En 1885, decidido a poner a prueba su hipótesis, Küchenmeister tuvo una idea genial: pidió permiso para ensayar un experimento sobre un criminal condenado. En aquellos días la higiene dejaba mucho que desear y, unos días antes de la fecha prevista para la ejecución, Küchenmeister había advertido que la carne de cerdo que estaba cenando contenía gusanos vejiga cocinados. Dirigiendose rápidamente al carnicero consiguió una pieza de carne del mismo animal. Sacó algunos gusanos vejiga y los mezcló en una sopa tibia y un pudin negro, los cuales fueron ofrecidos al condenado (sin lo que ahora se llamaría consentimiento informado). El hombre consumió dos raciones y tres días más tarde se encontró con el verdugo. Küchenmeister abrió el cadáver, examinó la vísceras y encontró tenias jóvenes en desarrollo unidas a la pared intestinal. Cinco años después se le ofreció a Küchenmeister otra oportunidad de confirmar su resultado. Esta vez se le dio acceso al prisionero cuatro meses antes de la ejecución. El resultado fue gratificante: cuando se le abrió, el intestino del criminal mostró una tenia de metro y medio de largo. Los hallazgos, importantes como eran, causaron una amplia revulsión en la comunidad de los biólogos. Un recensor del informe publicado, citando a Wordsworth, decía de Küchenmeister que era
Alguien capaz de mirar y estudiar las plantas
Sobre la tumba de su madre[18].
Otros buscadores de la verdad más escrupulosos han infligido peores abusos en sus propios cuerpos, como cuando en 1767 John Hunter, famoso anatomista escocés y cirujano de Jorge III, se inyectó pus de las llagas de un paciente de gonorrea en su propio pene para determinar cómo se transmitía la enfermedad. Hunter fue desafortunado porque su paciente evidentemente también tenía sífilis y nunca recobró su salud. Además extrajo la falsa conclusión de que sífilis y gonorrea eran dos aspectos de una misma enfermedad y así retrasó la venereología durante muchos años. Sólo un siglo después se identificaron los agentes de las enfermedades venéreas y la prueba final se obtuvo una vez más sólo por una suspensión del principio ético. En 1885, un bacteriólogo alemán, Ernst von Bumm, cultivó la bacteria de la gonorrea y, para asegurarse, inoculó el cultivo en una mujer sana. Cuatro años después, Albert Neisser, en Breslau, mientras buscaba la espiroqueta que causa la sífilis, inyectó secreciones sifilíticas a cuatro personas sanas. Cuando esto se conoció fue causa de un escándalo público y Neisser fue adecuadamente censurado y multado.
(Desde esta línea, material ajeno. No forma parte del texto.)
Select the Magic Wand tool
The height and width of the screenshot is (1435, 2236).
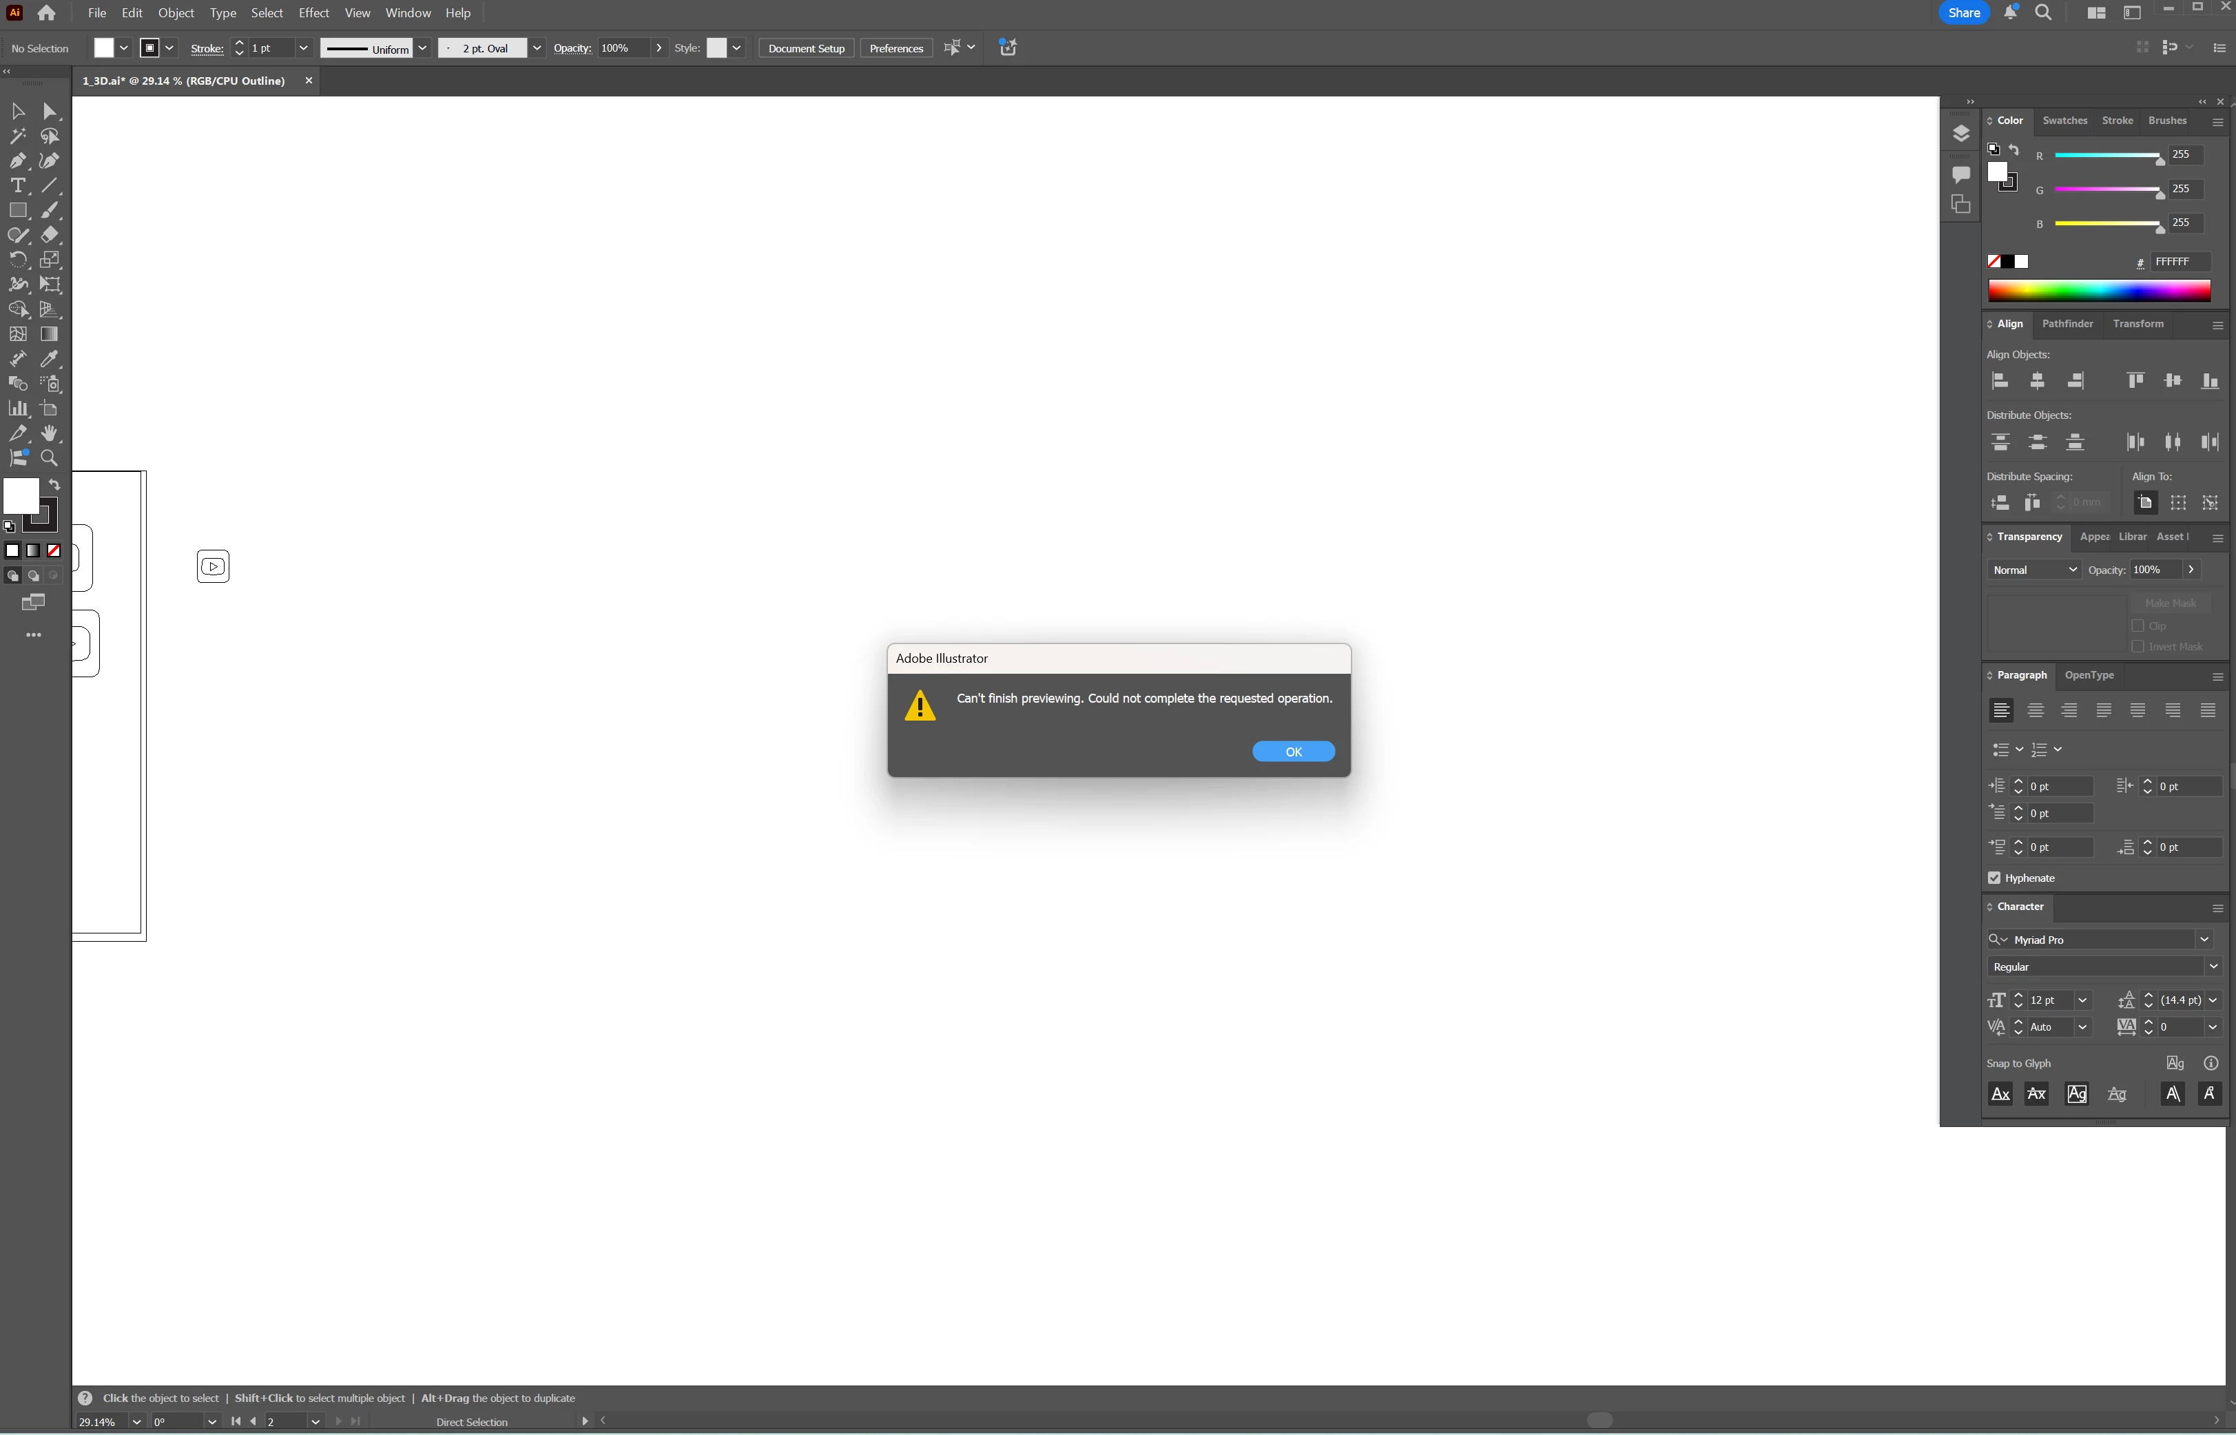[x=18, y=136]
Pero el delito de Neisser fue menos atroz que el desalmado estudio de sífilis de Alabama, el cual persistió durante cuarenta años en el siglo XX: un gran número de pacientes, todos ellos negros (pues la sífilis era normalmente considerada en los estados sureños como «una enfermedad de negros» y se sostenía que tenía un componente genético) recibieron sólo placebos, para que así pudiera seguirse el progreso de la enfermedad hasta que sobrevenía la muerte.
Los detalles de los descubrimientos de Friedrich Küchenmeister están en W. D. Foster, A History of Parasitology (Livingstone, Edimburgo, 1965); véase también, Parasite Rex: Inside the Bizarre World of Nature’s Most Dangerous Creatures, de Carl Zimmer (The Free Press, Nueva York, 2000). Para una historia de la autoexperimentación, véase Lawrence K. Altman, Who Goes First? (Random House, Nueva York, 1987).